Entre as embarcações atingidas está o cargueiro tailandês Mayuree Naree, que pegou fogo após o ataque. De acordo com a Marinha da Tailândia, 20 tripulantes foram resgatados, mas três continuam desaparecidos.

Outro navio afetado foi o porta-contêineres One Majesty, de bandeira japonesa. A embarcação sofreu danos leves a cerca de 46 quilômetros de Ras Al Khaimah, nos Emirados Árabes Unidos. A empresa proprietária informou que todos os tripulantes estão em segurança.

Um terceiro cargueiro, o Star Gwyneth, com bandeira das Ilhas Marshall, também foi atingido. O impacto danificou o casco da embarcação, mas não houve registro de feridos.

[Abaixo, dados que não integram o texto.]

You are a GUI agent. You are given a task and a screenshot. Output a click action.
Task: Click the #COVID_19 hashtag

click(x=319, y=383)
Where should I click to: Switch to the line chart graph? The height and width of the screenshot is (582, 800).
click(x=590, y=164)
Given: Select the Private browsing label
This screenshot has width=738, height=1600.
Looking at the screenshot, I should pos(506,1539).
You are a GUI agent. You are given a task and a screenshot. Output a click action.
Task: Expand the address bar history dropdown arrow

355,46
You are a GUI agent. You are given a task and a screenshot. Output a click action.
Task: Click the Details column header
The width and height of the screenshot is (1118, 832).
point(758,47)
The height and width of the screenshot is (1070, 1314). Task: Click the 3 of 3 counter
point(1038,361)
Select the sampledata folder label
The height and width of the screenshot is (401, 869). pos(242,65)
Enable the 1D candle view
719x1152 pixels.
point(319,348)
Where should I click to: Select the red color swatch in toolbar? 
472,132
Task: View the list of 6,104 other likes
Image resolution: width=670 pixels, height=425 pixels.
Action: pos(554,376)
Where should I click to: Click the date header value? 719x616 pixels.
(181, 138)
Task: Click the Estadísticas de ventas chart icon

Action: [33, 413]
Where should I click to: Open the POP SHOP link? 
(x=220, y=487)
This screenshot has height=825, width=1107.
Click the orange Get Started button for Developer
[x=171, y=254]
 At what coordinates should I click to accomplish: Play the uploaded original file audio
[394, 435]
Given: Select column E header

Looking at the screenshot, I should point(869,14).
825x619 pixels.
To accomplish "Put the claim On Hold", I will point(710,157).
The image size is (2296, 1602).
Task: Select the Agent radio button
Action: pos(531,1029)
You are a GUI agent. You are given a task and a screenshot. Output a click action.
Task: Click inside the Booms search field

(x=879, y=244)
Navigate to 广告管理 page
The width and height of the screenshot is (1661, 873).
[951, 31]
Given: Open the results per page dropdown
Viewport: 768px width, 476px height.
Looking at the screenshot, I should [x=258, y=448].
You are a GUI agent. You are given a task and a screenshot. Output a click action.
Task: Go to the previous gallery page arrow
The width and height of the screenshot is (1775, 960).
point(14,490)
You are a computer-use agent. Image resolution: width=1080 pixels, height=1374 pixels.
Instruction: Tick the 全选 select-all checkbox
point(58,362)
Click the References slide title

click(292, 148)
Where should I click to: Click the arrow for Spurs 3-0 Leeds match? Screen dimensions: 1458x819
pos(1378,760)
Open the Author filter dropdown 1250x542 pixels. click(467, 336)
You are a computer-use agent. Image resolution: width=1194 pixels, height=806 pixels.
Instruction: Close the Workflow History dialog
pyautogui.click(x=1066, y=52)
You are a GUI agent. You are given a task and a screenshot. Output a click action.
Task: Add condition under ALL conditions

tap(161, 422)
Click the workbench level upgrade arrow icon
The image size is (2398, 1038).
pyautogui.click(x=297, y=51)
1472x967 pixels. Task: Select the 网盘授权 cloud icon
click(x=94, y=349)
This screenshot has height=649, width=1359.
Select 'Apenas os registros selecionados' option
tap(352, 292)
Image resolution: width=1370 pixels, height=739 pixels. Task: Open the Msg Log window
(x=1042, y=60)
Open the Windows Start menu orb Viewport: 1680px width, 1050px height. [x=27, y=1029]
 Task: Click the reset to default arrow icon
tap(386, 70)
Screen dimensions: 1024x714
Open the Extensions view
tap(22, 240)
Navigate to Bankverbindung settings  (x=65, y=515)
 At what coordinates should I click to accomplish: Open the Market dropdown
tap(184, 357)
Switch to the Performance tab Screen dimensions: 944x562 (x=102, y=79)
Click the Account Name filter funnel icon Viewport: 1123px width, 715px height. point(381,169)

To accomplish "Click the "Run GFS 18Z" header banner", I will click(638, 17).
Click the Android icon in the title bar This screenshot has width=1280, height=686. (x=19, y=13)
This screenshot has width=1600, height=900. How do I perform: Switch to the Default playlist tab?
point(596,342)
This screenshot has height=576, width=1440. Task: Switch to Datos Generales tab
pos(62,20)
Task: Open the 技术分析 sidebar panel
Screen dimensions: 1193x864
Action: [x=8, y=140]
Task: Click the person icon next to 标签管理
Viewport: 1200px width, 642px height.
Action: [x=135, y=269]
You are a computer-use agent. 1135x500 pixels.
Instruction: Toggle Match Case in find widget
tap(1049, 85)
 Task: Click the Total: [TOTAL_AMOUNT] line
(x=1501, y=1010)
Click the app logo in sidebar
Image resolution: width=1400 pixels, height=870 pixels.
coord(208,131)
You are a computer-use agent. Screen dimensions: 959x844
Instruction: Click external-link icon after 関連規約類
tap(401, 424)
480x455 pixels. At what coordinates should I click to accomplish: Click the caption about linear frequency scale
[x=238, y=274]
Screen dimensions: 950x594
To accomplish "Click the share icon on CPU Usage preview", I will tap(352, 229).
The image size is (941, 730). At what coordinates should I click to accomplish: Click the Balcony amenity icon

A agência Agence France-Presse informou ainda que uma quarta embarcação pode ter sido atacada na região, embora detalhes sobre o navio e possíveis danos ainda não tenham sido confirmados.

Rota estratégica para o petróleo mundial

O Estreito de Ormuz é considerado um dos pontos mais sensíveis do comércio internacional de energia. Cerca de 20% do petróleo e do gás natural liquefeito consumidos no mundo passam pelo corredor marítimo.

A escalada de tensões ocorre após ações militares recentes dos Estados Unidos contra embarcações iranianas suspeitas de instalar minas navais na região. Washington também avalia enviar navios de guerra para escoltar embarcações comerciais.

A instabilidade já provoca impacto no mercado global de energia. Os preços do petróleo registraram alta, com o barril do Brent crude oil superando US$ 90 e o West Texas Intermediate se aproximando de US$ 88.

Especialistas alertam que o aumento do risco na região pode tornar economicamente inviável a navegação pelo estreito, ampliando os temores de interrupção no fornecimento de combustíveis e pressão sobre a economia mundial.